От вопроса, сумел бы ли я философски интерпретировать действительность «Коричных лавочек», я предпочел бы уклониться. Полагаю, что рационализация видения мира, того видения, что заключено в произведении искусства, сравнима с разоблачением актеров, это уже конец игры, обеднение проблематики произведения. И вовсе не потому, что искусство является логогрифом со спрятанным ключом, а философия — тот же самый логогриф, но уже разгаданный. Различие куда глубже. У произведения искусства еще не прервана пуповина, соединяющая его с целостностью нашей проблематики, там еще циркулирует кровь тайны, сосуды уходят в окружающую ночь и полнятся из нее темным флюидом. В философской интерпретации мы получаем лишь вырванный из целостности проблематики анатомический препарат. Тем не менее мне интересно, как в дискурсивной форме звучало бы философское кредо «Коричных лавочек». Это будет, скорей, попытка описания представленной в книге реальности, нежели ее обоснование.
«Коричные лавочки» дают некий рецепт действительности, устанавливают некий особый вид субстанции. Субстанция тамошней реальности пребывает в состоянии непрестанного брожения, прорастания, затаенной жизни. Не существует предметов мертвых, жестких, ограниченных. Все диффундирует за свои границы, лишь один миг пребывает в определенной форме и при первой же возможности покидает ее. В привычках, в способе жизни той реальности проявляется своего рода принцип — панмаскарада. Реальность обретает определенные формы только для видимости, шутки ради, для развлечения. Кто-то — человек, а кто-то — таракан, но форма эта не затрагивает сущности, она только на минутку взятая роль, только оболочка, которая через секунду будет сброшена. Тут установлен некий предельный монизм субстанции, для которой отдельные предметы — всего лишь маски. Жизнь субстанции состоит в использовании бессчетного количества масок. И это блуждание форм является сущностью жизни. Потому-то из субстанции излучается какая-то аура паниронии. Там непрестанно присутствует атмосфера кулис, той задней сцены, где актеры, сбросив костюмы, посмеиваются над пафосом своих ролей. В самом факте обособленного существования укрыта ирония, розыгрыш, есть что-то от шутовского показывание языка (И тут, думается мне, существует некая точка соприкосновения между «Коричными лавочками» и миром твоих живописных и сценических композиций.)
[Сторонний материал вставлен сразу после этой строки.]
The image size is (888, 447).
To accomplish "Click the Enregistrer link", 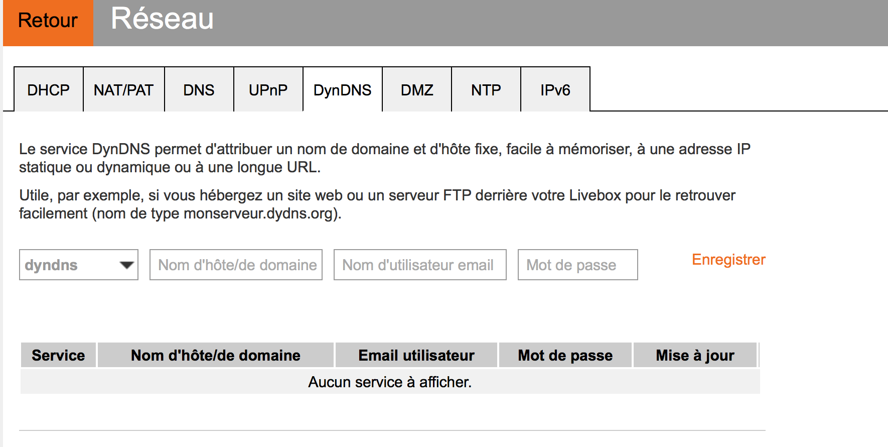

Каков смысл этого универсального разрушения иллюзии действительности, сказать не смогу. Утверждаю только, что она была бы невыносима, не компенсируйся она в некоем другом измерении. Каким-то образом мы получаем глубокое удовлетворение от этого разрежения ткани действительности, мы заинтересованы в подобном банкротстве реальности.
Говорят о деструктивной тенденции этой книги. Быть может, с точки зрения определенных установленных ценностей так оно и есть. Но искусство оперирует в донравственной глубине, в точке, где ценности пребывают всего лишь in statu nascendi[19].
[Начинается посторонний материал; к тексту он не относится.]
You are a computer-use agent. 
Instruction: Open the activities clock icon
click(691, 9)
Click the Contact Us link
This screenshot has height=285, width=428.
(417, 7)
Искусство как спонтанное выражение жизни ставит задания этике — а не наоборот. Если бы искусство должно было только подтверждать то, что уже установлено, в нем не было бы необходимости. Его роль — быть зондом, который опускают в безымянное. Художник — это прибор, регистрирующий процессы в глубине, где создается значение.
Деструкция, разрушение? Но сам факт, что содержание это стало произведением искусства, означает, что мы признаем и принимаем его, что наши стихийные глубины высказались за него.
К какому жанру относятся «Коричные лавочки»? Как их классифицировать? Я считаю «Лавочки» автобиографической повестью. И не только потому, что написана она от первого лица и в ней можно отыскать определенные события и переживания из детских лет автора. Это автобиография, или, скорей, духовная генеалогия, генеалогия kat’ exochen[20], поскольку доводит духовную родословную вплоть до той глубины, где она теряется в мифологической неопределенности. Я всегда чувствовал, что корни индивидуального духа, если идти по ним достаточно далеко вглубь, теряются в каких-то мифических праглубинах. Это последнее дно, за которое уже не выйти.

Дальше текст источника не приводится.